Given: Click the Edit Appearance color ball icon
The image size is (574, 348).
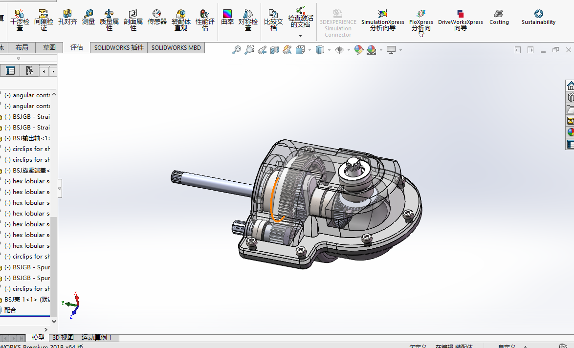Looking at the screenshot, I should [x=359, y=50].
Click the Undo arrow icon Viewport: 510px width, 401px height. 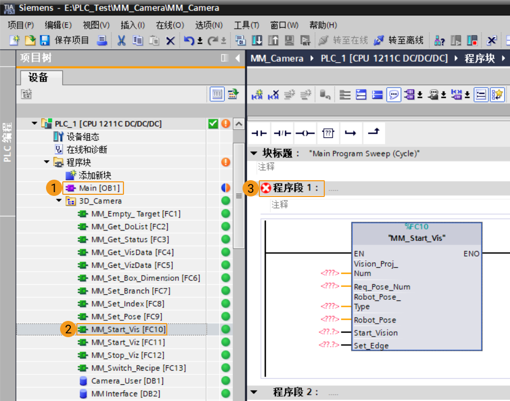click(x=189, y=41)
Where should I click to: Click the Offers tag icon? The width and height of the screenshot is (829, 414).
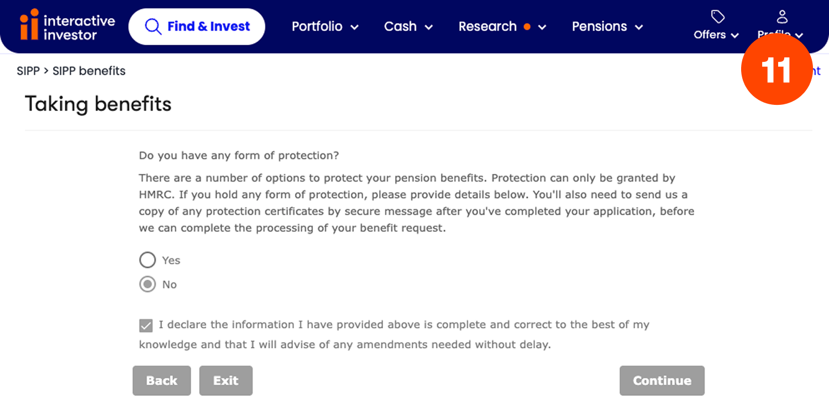(x=717, y=17)
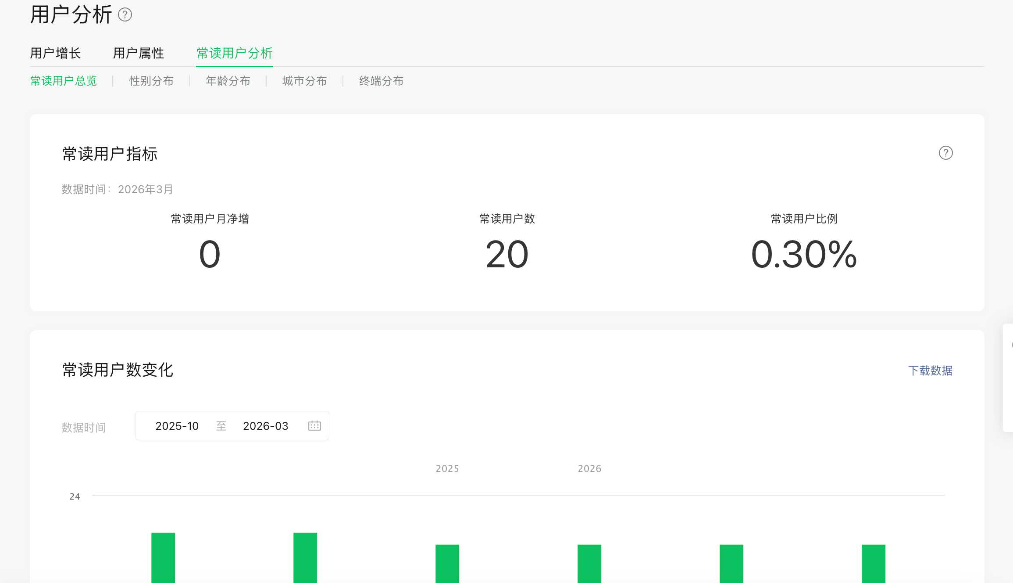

——————

EXERCISE AIM – Quote the lines word for word, starting at the line with "Where should I" and running through the end of the lines. Leave out the pictures.

SOLUTION TO THIS TASK –
Where should I click to: Click the Offers tag icon? The width and height of the screenshot is (829, 414).
(x=717, y=17)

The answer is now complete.